Renewal and Certification Lifespan
Once earned, Microsoft Certified: Azure Solutions Architect Expert expires 12 months after the date you pass. Renewal is free and doesn't require retaking the full AZ-305 exam - instead, Microsoft opens an online renewal assessment through Microsoft Learn during a window before expiration. This assessment covers updated skills content rather than repeating the original exam experience, which means staying current with Azure changes throughout the year actually helps more than last-minute cramming before renewal.
This annual renewal cycle also means the skills-measured document gets revised periodically - the current version reflects updates as of April 17, 2026 - so even certified architects should periodically recheck the domain breakdown for shifts in emphasis. You can practice against updated scenario styles anytime using our AZ-305 practice exams.

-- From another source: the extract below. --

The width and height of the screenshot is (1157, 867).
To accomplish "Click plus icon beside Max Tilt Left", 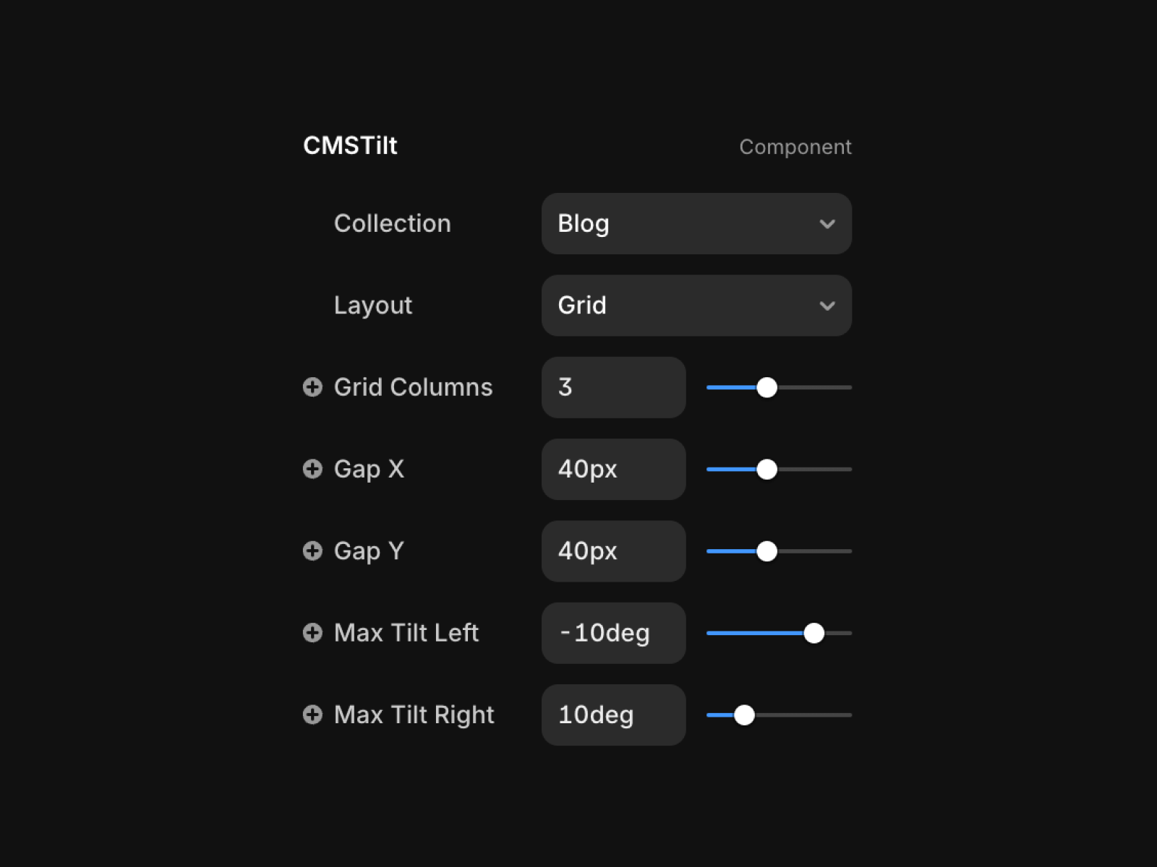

Frequently Asked Questions
You need to hold Microsoft Certified: Azure Administrator Associate to actually earn the Solutions Architect Expert certification after passing AZ-305. You can technically sit for AZ-305 without it, but you won't receive the credential until both requirements are met.
Microsoft doesn't publish an exact count for AZ-305 specifically, but most Microsoft certification exams, including this one, typically contain 40-60 questions within a 100-minute exam time limit.

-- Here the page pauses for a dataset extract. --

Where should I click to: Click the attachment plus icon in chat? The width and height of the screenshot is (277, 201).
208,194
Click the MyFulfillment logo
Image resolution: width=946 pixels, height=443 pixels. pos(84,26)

Microsoft doesn't publish a fixed list of which exams include labs, and the exam sandbox lists labs as a possible question type alongside case studies, drag-and-drop, hot area, and multiple choice. Prepare as if labs could appear.
The typical price is $165 USD plus applicable taxes for associate/expert-tier exams like AZ-305, though pricing varies by country or region since it's set locally by Microsoft.
It expires 12 months after you pass and renews for free by completing an online Microsoft Learn renewal assessment during the designated renewal window - no need to retake the full AZ-305 exam.